_Given instruction a:_
Update the rows, beginning at the first one and stopping after the line that contains "click(x=210, y=70)". Replace "breadcrumb folder" with "breadcrumb link", keep everything else unchanged, and leave the pictures out of your answer.
#### Source document
A conveyance roller 107 and an upstream pinch roller 108 are disposed downstream of the document detection sensor 105 in the sheet conveyance direction so that the two rollers can pinch a document. The conveyance roller 107 is connected with a conveyance motor 113 via a gear. When the conveyance roller 107 and the upstream pinch roller 108 are rotated by the rotation of the conveyance motor 113, the document can be conveyed in the Y direction.

Line image sensors 106 as reading units are disposed downstream of the conveyance roller 107 in the sheet conveyance direction. A pressing plate (not illustrated) is disposed to face the reading surfaces of the line image sensors 106. The pressing plate presses the document onto the reading surfaces of the line image sensors 106 via a biasing means such as a spring. The scanner 100 according to the present exemplary embodiment includes multiple (for example, five) small line image sensors 106 arranged in the X direction to read a document of a large size such as A1, B2, and A2.

A discharge roller 109 and a downstream pinch roller 110 are disposed downstream of the line image sensors 106 in the sheet conveyance direction so that the rollers can pinch a document. The discharge roller 109 and the downstream pinch roller 110 are also collectively referred to as a downstream roller pair. The discharge roller 109 is connected with the conveyance roller 107 via a belt 114. When the discharge roller 109 and the downstream pinch roller 110 are rotated by the rotation of the conveyance motor 113, the document is discharged to the sheet discharge port 111. The discharge roller 109 and the downstream pinch roller 110 according to the present exemplary embodiment can pinch and hold the document before it is discharged to the sheet discharge port 111. At this timing, if the conveyance roller 107 and the upstream pinch roller 108 are pinching a document, these rollers pinch and hold the document.

More specifically, the conveyance roller 107 and the discharge roller 109 are configured to receive a driving force transmitted from the conveyance motor 113 and rotate in association via the belt 114. On the other hand, the upstream pinch roller 108 receives a biasing force of a biasing means (e.g., a spring not illustrated) to be pressed onto the conveyance roller 107. Thus, the conveyance roller 107 and the upstream pinch roller 108 form a nip portion for pinching and conveying a document. The conveyance roller 107 and the upstream pinch roller 108 are also collectively referred to as an upstream roller pair.
########
_Given instruction b:_
Answer these questions from the scanner passage:
(i) What connects the conveyance roller 107 with the conveyance motor 113?
(ii) How many small line image sensors does the passage give as an example?
(iii) What connects the discharge roller 109 with the conveyance roller 107?
#### Data section
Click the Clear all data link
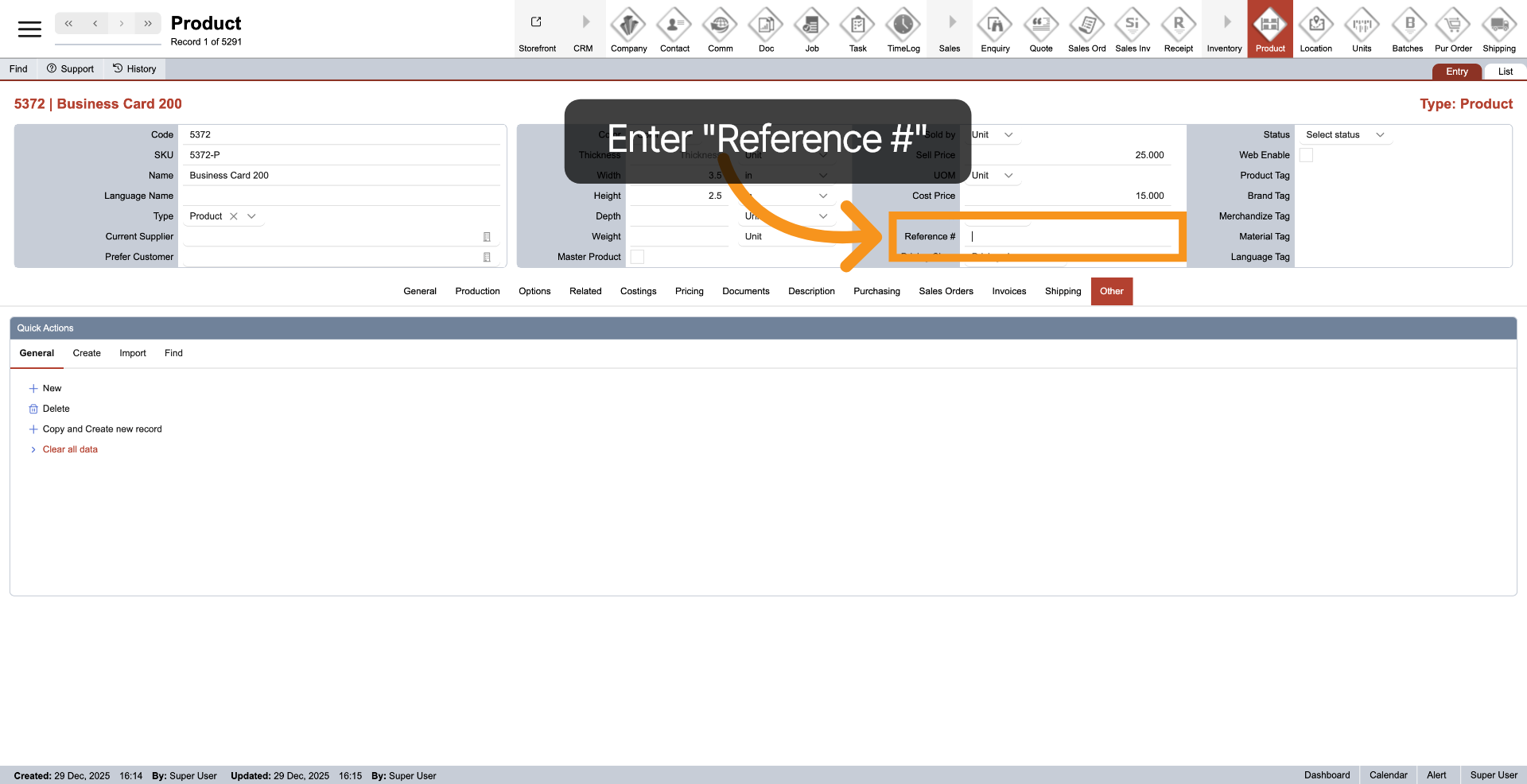Viewport: 1527px width, 784px height. [x=70, y=449]
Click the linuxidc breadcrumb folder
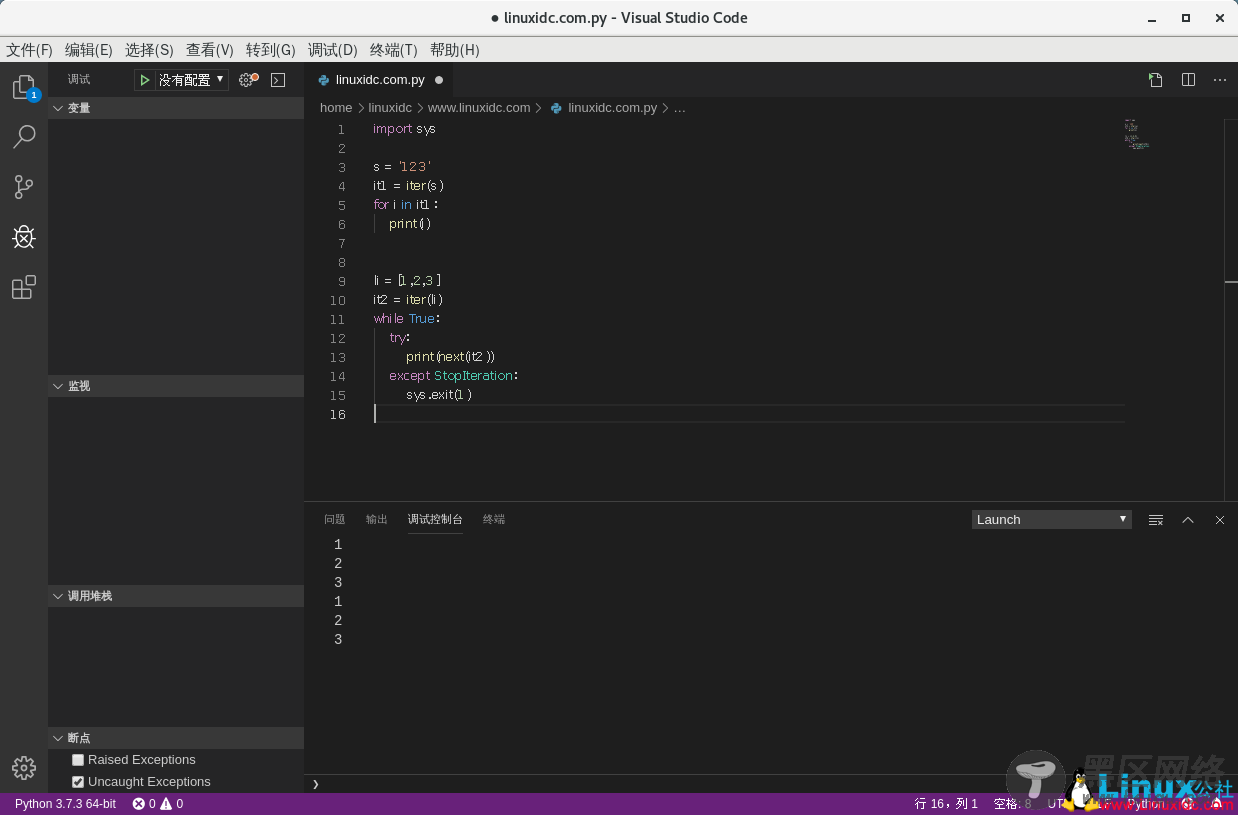The width and height of the screenshot is (1238, 815). point(389,108)
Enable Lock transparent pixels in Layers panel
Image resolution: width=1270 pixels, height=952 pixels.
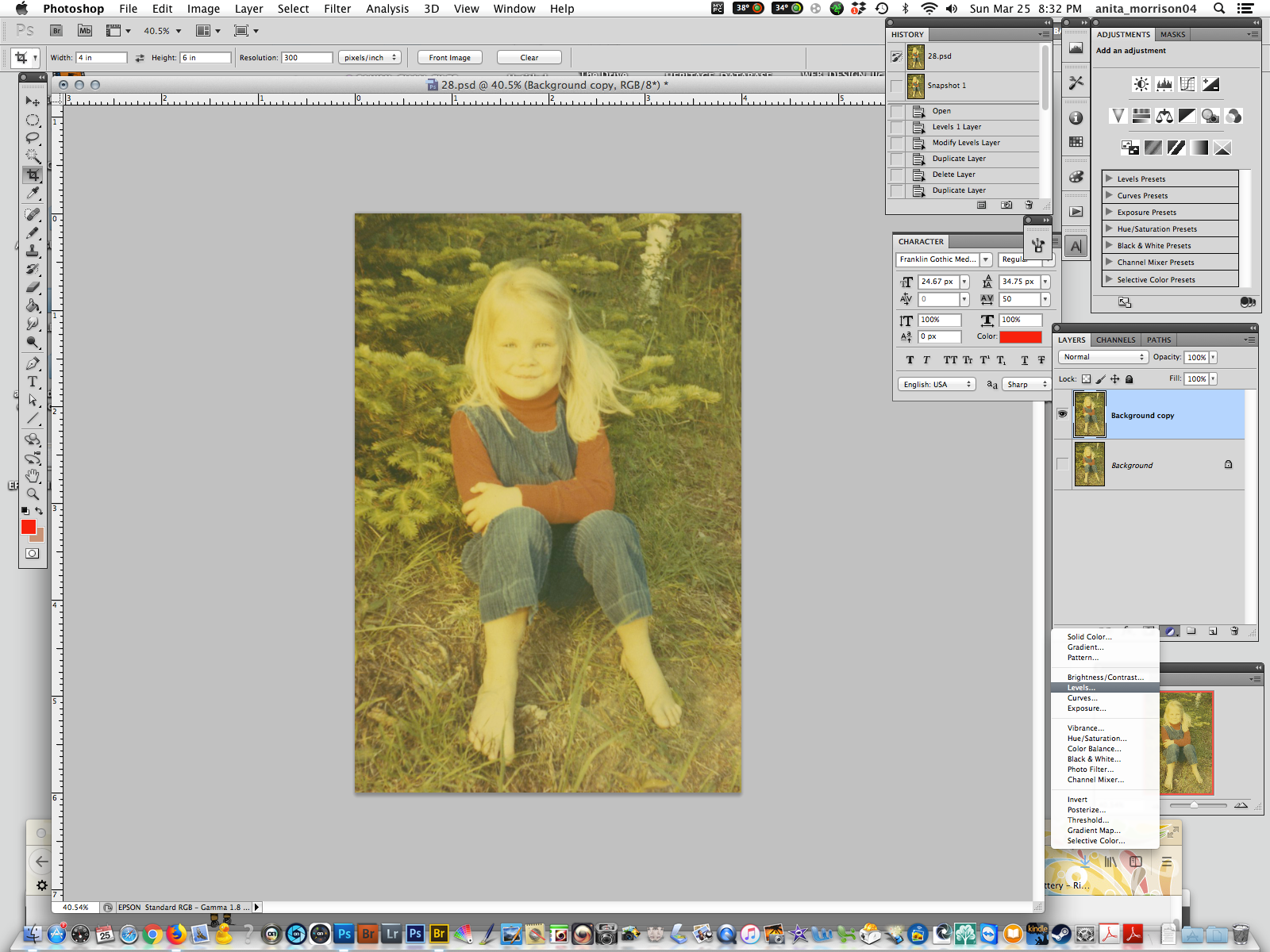click(x=1086, y=379)
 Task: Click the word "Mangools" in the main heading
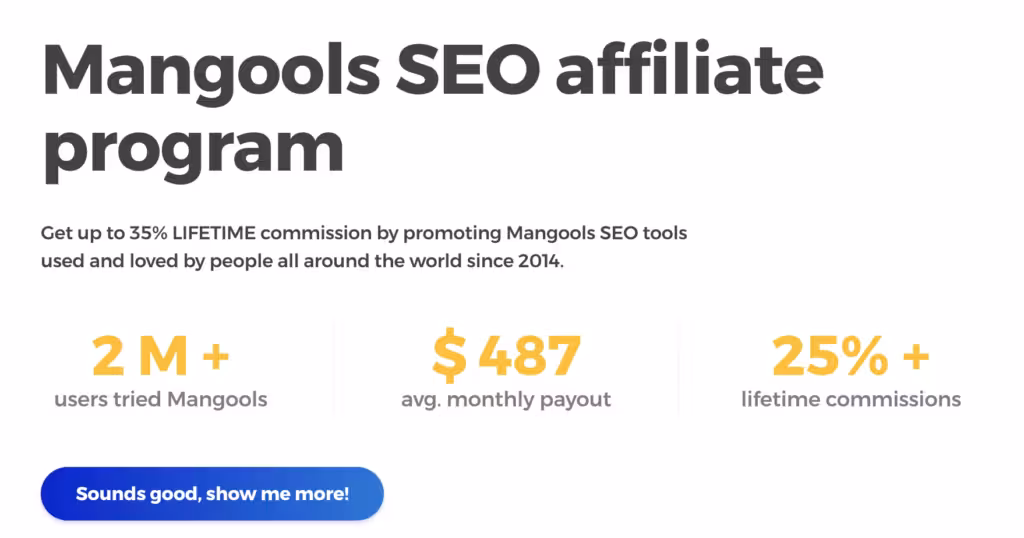click(x=210, y=70)
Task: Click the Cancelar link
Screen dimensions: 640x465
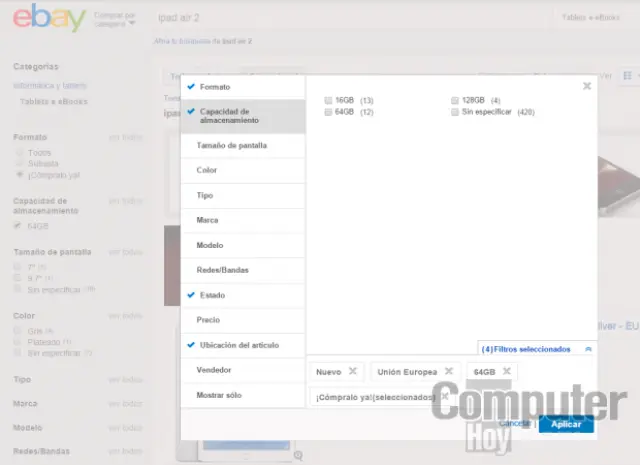Action: coord(514,424)
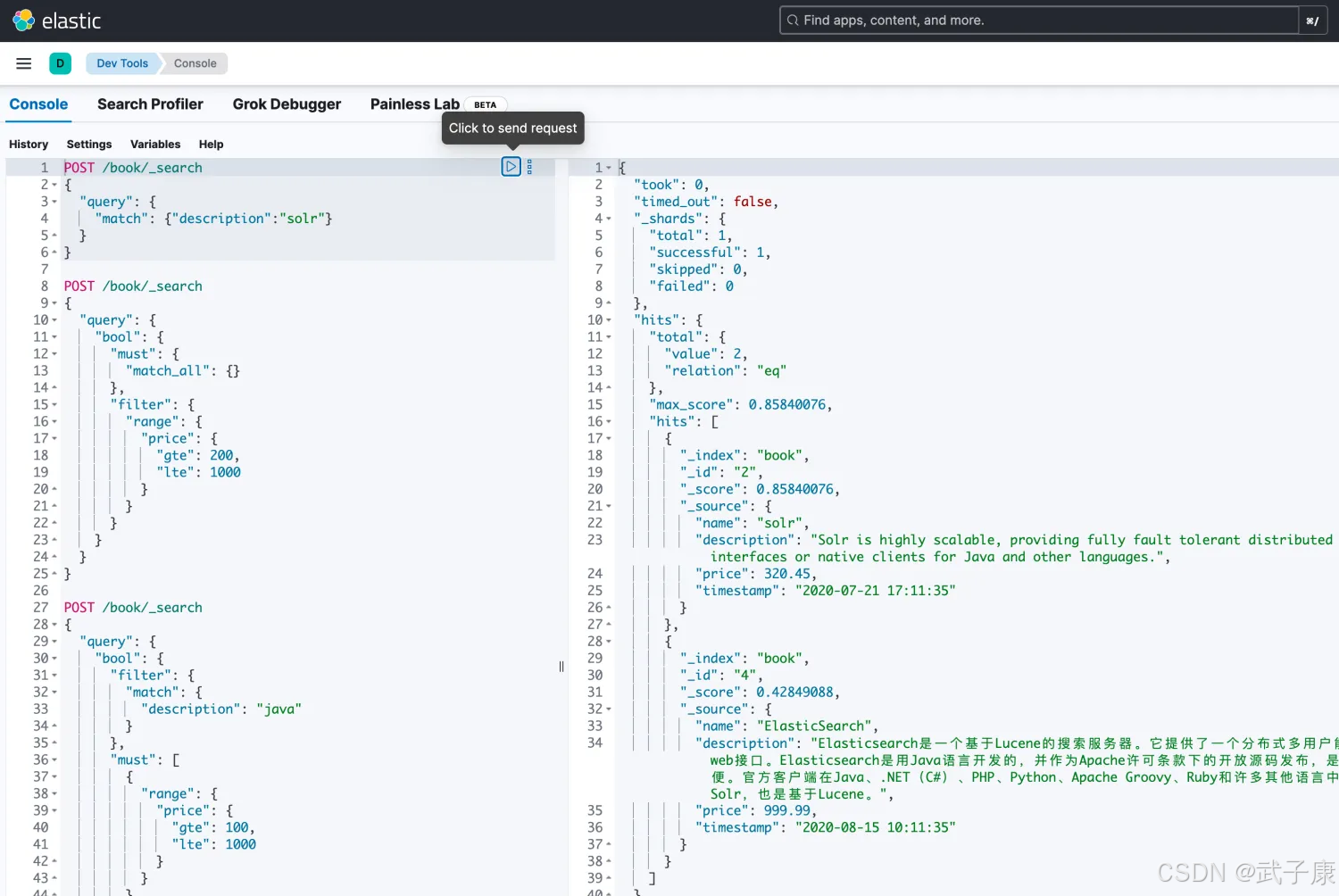The image size is (1339, 896).
Task: Click the search magnifier icon in top bar
Action: click(x=792, y=21)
########
_Expected output a:_
Click the Clear all data link
Viewport: 1527px width, 784px height. [x=70, y=449]
Click the linuxidc breadcrumb link
The width and height of the screenshot is (1238, 815). point(389,108)
Enable Lock transparent pixels in Layers panel
Image resolution: width=1270 pixels, height=952 pixels.
click(x=1086, y=379)
 Task: Click the word "Mangools" in the main heading
click(x=210, y=70)

_Expected output b:_
(i) A gear.
(ii) Five.
(iii) A belt 114.